- Cover of the first tankōbon cover, featuring Mutsu Tsukumo (right)

修羅の門 (Shura no Mon)
- Genre: Martial arts
- Written by: Masatoshi Kawahara
- Published by: Kodansha
- Magazine: Monthly Shōnen Magazine
- Original run: April 1987 – November 1996
- Volumes: 31

Mutsu Enmei-ryū Gaiden: Shura no Toki
- Written by: Masatoshi Kawahara
- Published by: Kodansha
- Magazine: Monthly Shōnen Magazine
- Original run: July 1989 – October 2025
- Volumes: 26

Shura no Toki – Age of Chaos
- Directed by: Shin Misawa
- Written by: Junki Takegami
- Music by: Yutaka Minobe; Hideaki Kobayashi;
- Studio: Media Factory, Studio Comet
- Licensed by: NA: AnimeWorks;
- Original network: TXN (TV Tokyo)
- Original run: April 6, 2004 – September 28, 2004
- Episodes: 26

Shura no Mon: Daini Mon
- Written by: Masatoshi Kawahara
- Published by: Kodansha
- Magazine: Monthly Shōnen Magazine
- Original run: October 2010 – June 2015
- Volumes: 18

Shura no Mon: Fudekage
- Written by: Masatoshi Kawahara
- Published by: Kodansha
- Magazine: Monthly Shōnen Magazine
- Original run: December 2010 – December 2014
- Volumes: 8

= Shura no Mon =

Japanese manga series by Masatoshi Kawahara

Shura no Mon (修羅の門) is a Japanese manga series written and illustrated by Masatoshi Kawahara. The story follows a young Karate practitioner named Tsukumo Mutsu, 40th master of the deadly Mutsu Enmei Ryu style. It was serialized in Kodansha's Monthly Shōnen Magazine from April 1987 to November 1996. The individual chapters were collected and published in 31 tankōbon volumes published between October 1987 and May 1997.

A prequel series, Mutsu Enmei-ryū Gaiden: Shura no Toki also ran in Monthly Shōnen Magazine, premiering in July 1989 and running on an irregular base until October 2025. Its chapters were published in 26 tankōbon volumes by Kodansha as of October 2025. It was adapted into a 26-episode anime series by Media Factory and Studio Comet that aired from April 6, 2004, until September 28, 2004, and is licensed for release in North America by Media Blasters.

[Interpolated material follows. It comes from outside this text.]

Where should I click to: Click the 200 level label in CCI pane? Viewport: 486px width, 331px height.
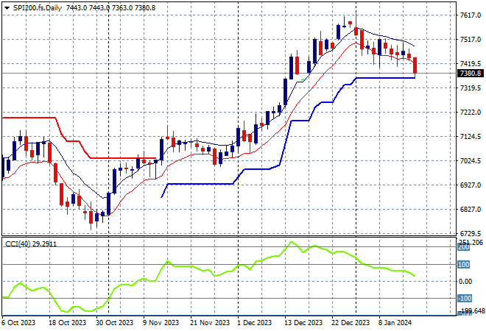tap(464, 248)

Shura no Mon received the 1990 Kodansha Manga Award for the shōnen category, and has sold over 30 million copies. A sequel called Shura no Mon: Daini Mon and a Spin-Off titled Shura no Mon: Fudekage, were published from 2010 to 2015 and 2010 to 2014, respectively. A newer spin off titled Mutsu Enmei-ryū Ikaiden: Shura no Mon - Mutsu-san wa Chō Tsuyoi?! Had a one shot published in February 2020 before beginning serialization in March 2023. It is ongoing with 18 volumes released.

==Media==
===Manga===
Written and illustrated by Masatoshi Kawahara, Shura no Mon was serialized in Monthly Shōnen Magazine from April 1987 to November 1996. The individual chapters were collected and published in Japan in 31 tankōbon volumes by Kodansha between October 8, 1987, and May 16, 1997.

A prequel series, Mutsu Enmei-ryū Gaiden: Shura no Toki (陸奥圓明流外伝 修羅の刻), began serialization in the same magazine in July 1989 where it ran on an irregular base until October 2025. It was collected and published in 24 tankōbon volumes between February 13, 1990, and August 12, 2025. Five aizōban volumes of the series were also released between March 19, 2004, and July 21, 2004.

In 2010, a sequel and a spin-off series started in Monthly Shōnen Magazine: Shura no Mon: Daini Mon (修羅の門 第弐門) and Shura no Mon: Fudekage (修羅の門異伝 ふでかげ). The first was serialized from November 2010 to January 2015, and compiled into 16 volumes published from March 19, 2011, and April 17, 2015. The second one transformed Shura no Mons into a soccer manga. It was published from December 2010 to December 2014, and its eight volumes were released from June 17, 2011, to January 16, 2015.

===Anime===
Three of the story arcs from the prequel series were adapted into a 26-episode anime series by Media Factory and Studio Comet. It premiered on TV Tokyo on April 6, 2004, and ran until September 28, 2004. Media Blasters licensed the series for distribution in North America.

==Video games==

| Title | System | Release date |
|---|---|---|
| Shura no Mon (Sega) | Mega Drive | August 7, 1992 |
| Shura no Mon (Kodansha) | PlayStation | April 2, 1998 |

==Reception==
Shura no Mon received the 1990 Kodansha Manga Award for the shōnen category.

As of April 2015, the complete series had sold over 30 million copies in Japan.